— Source data —
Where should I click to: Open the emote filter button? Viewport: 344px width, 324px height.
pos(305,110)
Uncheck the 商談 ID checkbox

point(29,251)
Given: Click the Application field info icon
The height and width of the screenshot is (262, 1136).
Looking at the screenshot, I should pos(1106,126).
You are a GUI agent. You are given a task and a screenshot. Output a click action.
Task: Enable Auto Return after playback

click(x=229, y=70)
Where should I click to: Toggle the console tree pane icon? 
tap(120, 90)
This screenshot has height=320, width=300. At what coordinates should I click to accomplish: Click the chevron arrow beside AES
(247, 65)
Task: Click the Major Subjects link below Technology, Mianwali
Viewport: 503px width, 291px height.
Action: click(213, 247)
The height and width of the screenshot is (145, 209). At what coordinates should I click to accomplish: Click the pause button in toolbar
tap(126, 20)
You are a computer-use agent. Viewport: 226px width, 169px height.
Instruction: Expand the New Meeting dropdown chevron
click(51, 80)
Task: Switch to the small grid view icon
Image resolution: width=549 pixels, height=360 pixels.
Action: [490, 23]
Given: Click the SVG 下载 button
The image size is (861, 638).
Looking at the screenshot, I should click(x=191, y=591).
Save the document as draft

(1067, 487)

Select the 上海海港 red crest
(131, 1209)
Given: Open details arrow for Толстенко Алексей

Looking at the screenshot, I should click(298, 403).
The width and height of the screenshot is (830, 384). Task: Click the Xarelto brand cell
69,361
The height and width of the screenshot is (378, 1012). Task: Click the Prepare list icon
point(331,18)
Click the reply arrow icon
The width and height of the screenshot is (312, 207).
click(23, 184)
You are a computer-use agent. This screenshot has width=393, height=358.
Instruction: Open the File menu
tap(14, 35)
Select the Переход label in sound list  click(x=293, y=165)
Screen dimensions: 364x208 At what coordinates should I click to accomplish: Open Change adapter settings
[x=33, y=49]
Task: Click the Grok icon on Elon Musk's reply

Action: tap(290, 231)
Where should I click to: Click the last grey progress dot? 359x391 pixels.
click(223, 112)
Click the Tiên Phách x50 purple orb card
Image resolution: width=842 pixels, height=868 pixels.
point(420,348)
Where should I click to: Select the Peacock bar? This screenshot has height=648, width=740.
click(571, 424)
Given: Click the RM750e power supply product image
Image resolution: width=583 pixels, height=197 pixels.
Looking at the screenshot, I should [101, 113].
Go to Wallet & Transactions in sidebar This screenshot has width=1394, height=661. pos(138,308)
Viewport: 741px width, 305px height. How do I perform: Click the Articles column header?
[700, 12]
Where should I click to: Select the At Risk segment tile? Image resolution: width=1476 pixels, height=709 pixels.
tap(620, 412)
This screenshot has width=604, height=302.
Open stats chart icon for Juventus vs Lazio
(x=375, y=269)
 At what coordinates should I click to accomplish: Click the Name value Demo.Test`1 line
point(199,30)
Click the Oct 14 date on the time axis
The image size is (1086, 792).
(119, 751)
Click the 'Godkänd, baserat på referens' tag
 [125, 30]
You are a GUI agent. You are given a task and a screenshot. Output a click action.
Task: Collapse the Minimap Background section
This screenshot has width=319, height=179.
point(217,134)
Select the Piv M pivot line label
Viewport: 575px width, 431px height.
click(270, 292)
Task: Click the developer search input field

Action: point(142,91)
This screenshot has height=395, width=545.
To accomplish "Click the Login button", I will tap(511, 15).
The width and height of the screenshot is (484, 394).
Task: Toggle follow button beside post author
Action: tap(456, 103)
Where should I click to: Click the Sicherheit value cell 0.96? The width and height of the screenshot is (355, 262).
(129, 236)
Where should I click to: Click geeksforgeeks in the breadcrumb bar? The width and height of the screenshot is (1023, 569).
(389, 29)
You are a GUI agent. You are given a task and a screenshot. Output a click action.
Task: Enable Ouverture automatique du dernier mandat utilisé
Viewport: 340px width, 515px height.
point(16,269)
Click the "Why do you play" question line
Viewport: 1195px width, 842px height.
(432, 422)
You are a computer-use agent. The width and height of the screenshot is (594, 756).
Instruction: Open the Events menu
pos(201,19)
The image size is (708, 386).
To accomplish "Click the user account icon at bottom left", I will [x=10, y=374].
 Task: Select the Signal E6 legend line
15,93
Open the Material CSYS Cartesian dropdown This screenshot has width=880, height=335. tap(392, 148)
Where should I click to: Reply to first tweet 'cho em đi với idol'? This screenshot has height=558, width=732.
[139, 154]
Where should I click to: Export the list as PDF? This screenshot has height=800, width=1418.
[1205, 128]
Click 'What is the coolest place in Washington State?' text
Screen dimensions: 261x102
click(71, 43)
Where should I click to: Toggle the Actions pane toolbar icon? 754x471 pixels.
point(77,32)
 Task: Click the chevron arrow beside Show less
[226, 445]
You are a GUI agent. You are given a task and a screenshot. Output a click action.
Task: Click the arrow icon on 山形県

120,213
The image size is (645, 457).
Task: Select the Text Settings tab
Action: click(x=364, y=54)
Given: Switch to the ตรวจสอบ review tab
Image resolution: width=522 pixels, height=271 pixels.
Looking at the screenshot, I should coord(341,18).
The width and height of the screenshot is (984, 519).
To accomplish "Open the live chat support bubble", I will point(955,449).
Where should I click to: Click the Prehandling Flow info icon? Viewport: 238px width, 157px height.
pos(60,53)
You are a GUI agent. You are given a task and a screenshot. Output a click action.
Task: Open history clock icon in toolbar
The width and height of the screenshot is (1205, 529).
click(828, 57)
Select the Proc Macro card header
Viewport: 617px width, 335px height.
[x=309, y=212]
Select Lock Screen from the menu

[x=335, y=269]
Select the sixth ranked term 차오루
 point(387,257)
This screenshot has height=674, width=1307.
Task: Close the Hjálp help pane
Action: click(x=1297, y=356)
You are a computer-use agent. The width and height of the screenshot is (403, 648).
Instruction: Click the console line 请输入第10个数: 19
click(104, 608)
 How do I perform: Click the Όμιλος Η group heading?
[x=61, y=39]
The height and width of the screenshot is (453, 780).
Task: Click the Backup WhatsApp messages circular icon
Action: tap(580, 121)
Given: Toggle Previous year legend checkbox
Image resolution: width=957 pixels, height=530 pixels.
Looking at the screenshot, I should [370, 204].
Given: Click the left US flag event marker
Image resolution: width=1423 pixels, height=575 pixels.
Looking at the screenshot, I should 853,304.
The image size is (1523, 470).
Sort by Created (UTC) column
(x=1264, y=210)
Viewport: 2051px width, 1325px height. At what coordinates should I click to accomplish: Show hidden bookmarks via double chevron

— Problem to work on —
Repeat all of the data exactly as given.

— Task result —
Where should I click to: Open the emote filter button? Viewport: 344px width, 324px height.
pos(305,110)
Uncheck the 商談 ID checkbox

point(29,251)
Given: Click the Application field info icon
The height and width of the screenshot is (262, 1136).
Looking at the screenshot, I should pos(1106,126).
You are a GUI agent. You are given a task and a screenshot. Output a click action.
Task: Enable Auto Return after playback

click(x=229, y=70)
Where should I click to: Toggle the console tree pane icon? 
tap(120, 90)
This screenshot has height=320, width=300. At what coordinates should I click to accomplish: Click the chevron arrow beside AES
(247, 65)
Task: Click the Major Subjects link below Technology, Mianwali
Viewport: 503px width, 291px height.
Action: click(213, 247)
The height and width of the screenshot is (145, 209). At what coordinates should I click to accomplish: Click the pause button in toolbar
tap(126, 20)
You are a computer-use agent. Viewport: 226px width, 169px height.
Instruction: Expand the New Meeting dropdown chevron
click(51, 80)
Task: Switch to the small grid view icon
Image resolution: width=549 pixels, height=360 pixels.
Action: [490, 23]
Given: Click the SVG 下载 button
The image size is (861, 638).
Looking at the screenshot, I should click(x=191, y=591).
Save the document as draft

(1067, 487)

Select the 上海海港 red crest
(131, 1209)
Given: Open details arrow for Толстенко Алексей

Looking at the screenshot, I should click(298, 403).
The width and height of the screenshot is (830, 384). Task: Click the Xarelto brand cell
69,361
The height and width of the screenshot is (378, 1012). Task: Click the Prepare list icon
point(331,18)
Click the reply arrow icon
The width and height of the screenshot is (312, 207).
click(23, 184)
You are a computer-use agent. This screenshot has width=393, height=358.
Instruction: Open the File menu
tap(14, 35)
Select the Переход label in sound list  click(x=293, y=165)
Screen dimensions: 364x208 At what coordinates should I click to accomplish: Open Change adapter settings
[x=33, y=49]
Task: Click the Grok icon on Elon Musk's reply

Action: tap(290, 231)
Where should I click to: Click the last grey progress dot? 359x391 pixels.
click(223, 112)
Click the Tiên Phách x50 purple orb card
Image resolution: width=842 pixels, height=868 pixels.
point(420,348)
Where should I click to: Select the Peacock bar? This screenshot has height=648, width=740.
click(571, 424)
Given: Click the RM750e power supply product image
Image resolution: width=583 pixels, height=197 pixels.
Looking at the screenshot, I should [101, 113].
Go to Wallet & Transactions in sidebar This screenshot has width=1394, height=661. pos(138,308)
Viewport: 741px width, 305px height. How do I perform: Click the Articles column header?
[700, 12]
Where should I click to: Select the At Risk segment tile? Image resolution: width=1476 pixels, height=709 pixels.
tap(620, 412)
This screenshot has width=604, height=302.
Open stats chart icon for Juventus vs Lazio
(x=375, y=269)
 At what coordinates should I click to accomplish: Click the Name value Demo.Test`1 line
point(199,30)
Click the Oct 14 date on the time axis
The image size is (1086, 792).
(119, 751)
Click the 'Godkänd, baserat på referens' tag
 [125, 30]
You are a GUI agent. You are given a task and a screenshot. Output a click action.
Task: Collapse the Minimap Background section
This screenshot has width=319, height=179.
point(217,134)
Select the Piv M pivot line label
Viewport: 575px width, 431px height.
click(270, 292)
Task: Click the developer search input field

Action: point(142,91)
This screenshot has height=395, width=545.
To accomplish "Click the Login button", I will tap(511, 15).
The width and height of the screenshot is (484, 394).
Task: Toggle follow button beside post author
Action: tap(456, 103)
Where should I click to: Click the Sicherheit value cell 0.96? The width and height of the screenshot is (355, 262).
(129, 236)
Where should I click to: Click geeksforgeeks in the breadcrumb bar? The width and height of the screenshot is (1023, 569).
(389, 29)
You are a GUI agent. You are given a task and a screenshot. Output a click action.
Task: Enable Ouverture automatique du dernier mandat utilisé
Viewport: 340px width, 515px height.
point(16,269)
Click the "Why do you play" question line
Viewport: 1195px width, 842px height.
(432, 422)
You are a computer-use agent. The width and height of the screenshot is (594, 756).
Instruction: Open the Events menu
pos(201,19)
The image size is (708, 386).
To accomplish "Click the user account icon at bottom left", I will [x=10, y=374].
 Task: Select the Signal E6 legend line
15,93
Open the Material CSYS Cartesian dropdown This screenshot has width=880, height=335. tap(392, 148)
Where should I click to: Reply to first tweet 'cho em đi với idol'? This screenshot has height=558, width=732.
[139, 154]
Where should I click to: Export the list as PDF? This screenshot has height=800, width=1418.
[1205, 128]
Click 'What is the coolest place in Washington State?' text
Screen dimensions: 261x102
click(71, 43)
Where should I click to: Toggle the Actions pane toolbar icon? 754x471 pixels.
point(77,32)
 Task: Click the chevron arrow beside Show less
[226, 445]
You are a GUI agent. You are given a task and a screenshot. Output a click action.
Task: Click the arrow icon on 山形県

120,213
The image size is (645, 457).
Task: Select the Text Settings tab
Action: click(x=364, y=54)
Given: Switch to the ตรวจสอบ review tab
Image resolution: width=522 pixels, height=271 pixels.
Looking at the screenshot, I should coord(341,18).
The width and height of the screenshot is (984, 519).
To accomplish "Open the live chat support bubble", I will point(955,449).
Where should I click to: Click the Prehandling Flow info icon? Viewport: 238px width, 157px height.
pos(60,53)
You are a GUI agent. You are given a task and a screenshot. Output a click action.
Task: Open history clock icon in toolbar
The width and height of the screenshot is (1205, 529).
click(828, 57)
Select the Proc Macro card header
Viewport: 617px width, 335px height.
[x=309, y=212]
Select Lock Screen from the menu

[x=335, y=269]
Select the sixth ranked term 차오루
 point(387,257)
This screenshot has height=674, width=1307.
Task: Close the Hjálp help pane
Action: click(x=1297, y=356)
You are a computer-use agent. The width and height of the screenshot is (403, 648).
Instruction: Click the console line 请输入第10个数: 19
click(104, 608)
 How do I perform: Click the Όμιλος Η group heading?
[x=61, y=39]
The height and width of the screenshot is (453, 780).
Task: Click the Backup WhatsApp messages circular icon
Action: tap(580, 121)
Given: Toggle Previous year legend checkbox
Image resolution: width=957 pixels, height=530 pixels.
Looking at the screenshot, I should [370, 204].
Given: Click the left US flag event marker
Image resolution: width=1423 pixels, height=575 pixels.
Looking at the screenshot, I should 853,304.
The image size is (1523, 470).
Sort by Created (UTC) column
(x=1264, y=210)
Viewport: 2051px width, 1325px height. At what coordinates should I click to accomplish: Show hidden bookmarks via double chevron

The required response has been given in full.